¹Zycos Inc, Lexington, MA, USA

Correspondence: ML Hedley, Zycos, Inc., 44 Hartwell Avenue, Lexington, MA 02421, USA

The first two authors contributed equally to this work

Received 29 May 2002; Accepted 22 August 2002.

Abstract

Melanocyte-stimulating hormone (MSH) is a 13 amino acid peptide with potent anti-inflammatory effects. We created two DNA expression constructs (miniPOMC and pACTH1–17) that encode bioactive versions of the MSH peptide, and tested these constructs for therapeutic effects in experimental autoimmune encephalomyelitis (EAE). Each construct contained the sequences for MSH, as well as the sequences that are involved in the secretion and processing of the POMC gene with the assumption that these sequences would promote processing and release of the encoded MSH peptide.
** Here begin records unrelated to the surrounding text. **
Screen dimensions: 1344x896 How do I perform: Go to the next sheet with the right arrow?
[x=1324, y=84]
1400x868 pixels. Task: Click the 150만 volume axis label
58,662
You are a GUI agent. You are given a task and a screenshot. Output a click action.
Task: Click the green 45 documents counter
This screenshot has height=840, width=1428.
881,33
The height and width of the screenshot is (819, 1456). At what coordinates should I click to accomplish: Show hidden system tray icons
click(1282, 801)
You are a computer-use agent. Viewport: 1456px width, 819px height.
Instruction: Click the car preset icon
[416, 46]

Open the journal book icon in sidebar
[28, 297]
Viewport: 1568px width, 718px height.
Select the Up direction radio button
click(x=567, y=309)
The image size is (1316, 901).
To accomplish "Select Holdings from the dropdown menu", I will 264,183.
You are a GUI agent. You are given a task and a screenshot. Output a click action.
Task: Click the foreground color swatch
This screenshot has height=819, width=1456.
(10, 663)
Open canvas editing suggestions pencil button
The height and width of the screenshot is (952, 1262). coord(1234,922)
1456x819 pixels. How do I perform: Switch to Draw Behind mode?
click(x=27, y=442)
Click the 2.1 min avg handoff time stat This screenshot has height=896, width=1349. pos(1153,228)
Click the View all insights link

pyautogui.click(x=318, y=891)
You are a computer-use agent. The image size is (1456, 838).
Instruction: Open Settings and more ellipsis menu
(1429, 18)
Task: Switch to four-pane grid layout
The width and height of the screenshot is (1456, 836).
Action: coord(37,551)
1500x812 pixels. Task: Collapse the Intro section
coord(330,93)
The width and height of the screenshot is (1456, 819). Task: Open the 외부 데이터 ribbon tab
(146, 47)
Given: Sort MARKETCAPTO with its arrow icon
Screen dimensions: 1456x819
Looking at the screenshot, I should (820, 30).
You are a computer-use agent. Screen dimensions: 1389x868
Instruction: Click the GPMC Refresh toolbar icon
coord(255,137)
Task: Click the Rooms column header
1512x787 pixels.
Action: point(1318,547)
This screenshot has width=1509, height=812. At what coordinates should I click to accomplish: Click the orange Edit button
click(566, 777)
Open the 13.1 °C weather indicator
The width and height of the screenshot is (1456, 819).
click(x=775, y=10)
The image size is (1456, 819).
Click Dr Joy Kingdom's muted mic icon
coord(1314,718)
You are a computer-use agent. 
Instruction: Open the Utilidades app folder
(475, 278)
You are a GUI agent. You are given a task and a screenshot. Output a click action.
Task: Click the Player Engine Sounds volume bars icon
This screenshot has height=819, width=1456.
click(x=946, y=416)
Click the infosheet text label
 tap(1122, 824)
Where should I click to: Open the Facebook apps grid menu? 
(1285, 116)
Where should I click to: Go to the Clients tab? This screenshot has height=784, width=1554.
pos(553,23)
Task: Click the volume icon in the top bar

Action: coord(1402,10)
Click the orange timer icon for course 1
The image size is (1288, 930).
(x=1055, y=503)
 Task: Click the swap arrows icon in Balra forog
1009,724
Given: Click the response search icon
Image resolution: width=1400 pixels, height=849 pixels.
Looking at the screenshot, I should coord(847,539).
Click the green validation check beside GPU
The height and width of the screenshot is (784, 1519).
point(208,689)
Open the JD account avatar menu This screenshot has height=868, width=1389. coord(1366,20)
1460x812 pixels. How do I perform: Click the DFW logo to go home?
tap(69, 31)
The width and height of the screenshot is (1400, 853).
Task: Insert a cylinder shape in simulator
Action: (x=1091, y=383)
The differences between the two constructs lie at the C-terminal end where amino acids necessary for amidation of MSH were included in only the pACTH1–17 construct. These two constructs were tested in vitro in bioassays, and in vivo in a mouse model of EAE. The results show that although bioactive peptides are secreted from cells transfected with either construct, there appears to be a significant therapeutic effect only with the pACTH1–17 construct which contains the extra C-terminal amino acids. The data suggest that it is possible to engineer DNA expression vectors encoding small secreted peptides such as MSH, and that similar type constructs may be useful as therapeutics for the treatment of inflammatory diseases.